■ **TASK REQUIREMENTS**
Scan the lines below for the string "pixels" and report how many lines contain it, giving only the number.
··· PROVIDED INFORMATION
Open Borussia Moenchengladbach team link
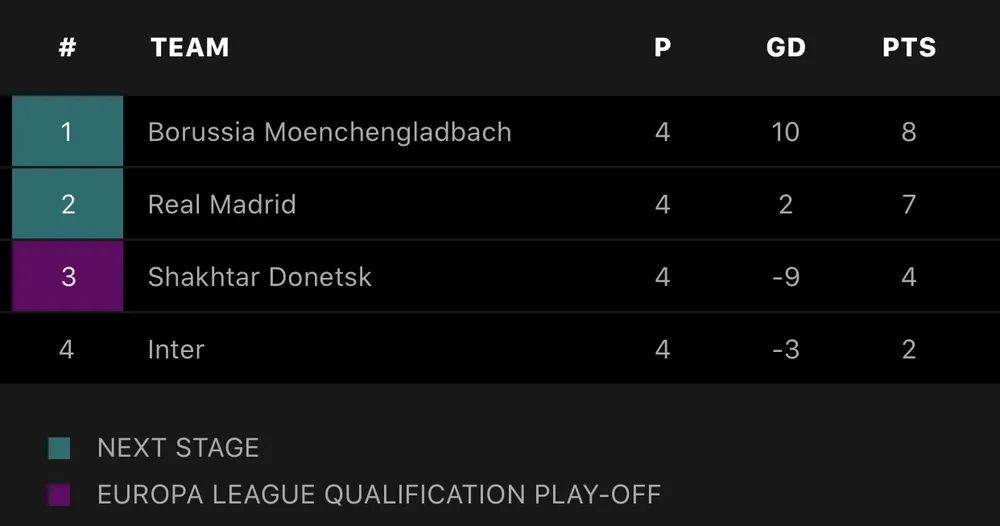The width and height of the screenshot is (1000, 526). tap(329, 132)
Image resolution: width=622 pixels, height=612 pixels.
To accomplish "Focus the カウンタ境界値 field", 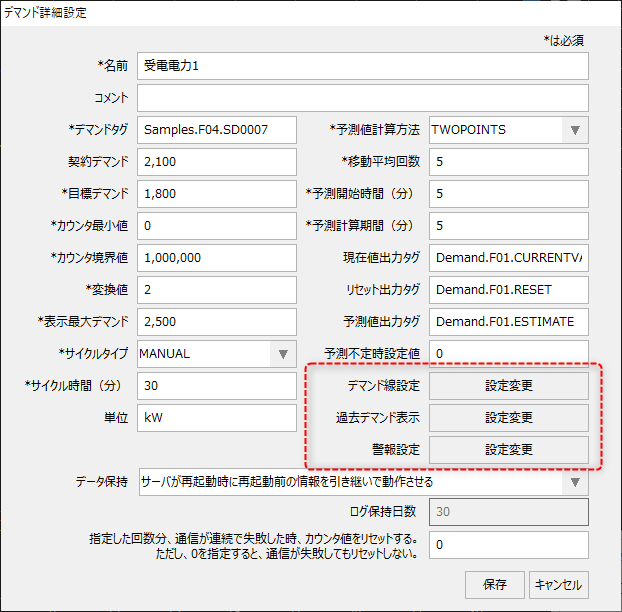I will [217, 257].
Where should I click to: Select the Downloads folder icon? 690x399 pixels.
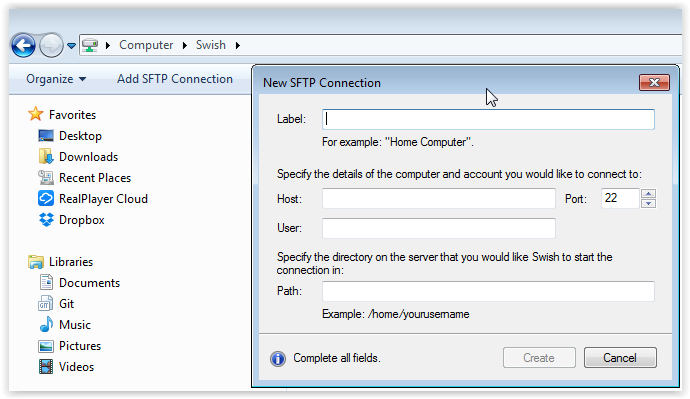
······
■ **YOUR SOLUTION**
2